Which looks as follows: 其外观如下:

awash.plot()

区域shapefile存储为<code> geopandas.GeoDataFrame </ code>

Plotted one on top of the other they look like this: 在另一个上面绘制一个,它们看起来像这样:

ax = awash.plot(alpha=0.2, color='black')
precip_da.mean(dim="time").plot(ax=ax,zorder=-1)

Awash Region叠加在降水数据上

My question is, how do I mask the xarray.DataArray by checking if the lat-lon points lie INSIDE the shapefile stored as a geopandas.GeoDataFrame ? 我的问题是,我怎么掩盖xarray.DataArray通过检查LAT-LON点位于INSIDE存储为shape文件geopandas.GeoDataFrame

So I want ONLY the precipitation values (mm/day) which fall INSIDE that shapefile. 所以我只想要降低INSIDE那个shapefile的降水值(mm / day)。

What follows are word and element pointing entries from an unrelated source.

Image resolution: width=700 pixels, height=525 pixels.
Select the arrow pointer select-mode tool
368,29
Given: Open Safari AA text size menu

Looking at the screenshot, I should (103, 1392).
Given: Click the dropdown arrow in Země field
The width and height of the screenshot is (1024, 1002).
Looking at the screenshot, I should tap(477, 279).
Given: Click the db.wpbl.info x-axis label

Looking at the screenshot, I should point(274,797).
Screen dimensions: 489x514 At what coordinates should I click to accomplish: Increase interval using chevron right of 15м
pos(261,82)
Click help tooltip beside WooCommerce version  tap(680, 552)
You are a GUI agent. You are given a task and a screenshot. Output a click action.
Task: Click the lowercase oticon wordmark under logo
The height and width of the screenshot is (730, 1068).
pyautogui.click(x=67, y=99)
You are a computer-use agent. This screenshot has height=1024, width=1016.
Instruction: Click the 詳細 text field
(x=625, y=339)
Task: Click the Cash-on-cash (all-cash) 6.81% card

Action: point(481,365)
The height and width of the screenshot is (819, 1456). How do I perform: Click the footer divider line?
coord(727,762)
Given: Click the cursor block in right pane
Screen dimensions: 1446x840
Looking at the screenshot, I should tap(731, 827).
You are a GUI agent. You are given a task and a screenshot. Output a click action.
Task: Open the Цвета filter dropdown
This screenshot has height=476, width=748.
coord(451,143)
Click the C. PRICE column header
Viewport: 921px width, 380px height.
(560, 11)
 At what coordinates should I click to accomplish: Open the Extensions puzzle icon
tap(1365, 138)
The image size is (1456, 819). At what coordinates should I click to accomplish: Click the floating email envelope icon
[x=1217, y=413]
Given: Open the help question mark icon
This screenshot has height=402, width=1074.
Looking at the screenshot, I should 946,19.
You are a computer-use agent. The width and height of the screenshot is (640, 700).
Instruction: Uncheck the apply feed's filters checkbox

I want to do something like the following: 我想做类似以下的事情:

masked_precip = precip_da.within(awash)

OR 要么

masked_precip = precip_da.loc[precip_da.isin(awash)]

EDIT 1 编辑1

I have thought about using the rasterio.mask module but I don't know what format the input data needs to be. 我曾考虑使用rasterio.mask 模块,但我不知道输入数据需要什么格式。 It sounds as if it does exactly the right thing: 听起来好像它做的正确:

" Creates a masked or filled array using input shapes. Pixels are masked or set to nodata outside the input shapes " 使用输入形状创建蒙版或填充数组。像素被屏蔽或设置为输入形状之外的节点数

Reposted from GIS Stack Exchange here 这里是从GIS Stack Exchange转发而来的

This is the current working solution that I have taken from this gist . 这是我从这个要点中获取的当前工作解决方案。 This is Stephan Hoyer's answer to a github issue for the xarray project. 这是Stephan Hoyer对xarray项目的github问题的回答。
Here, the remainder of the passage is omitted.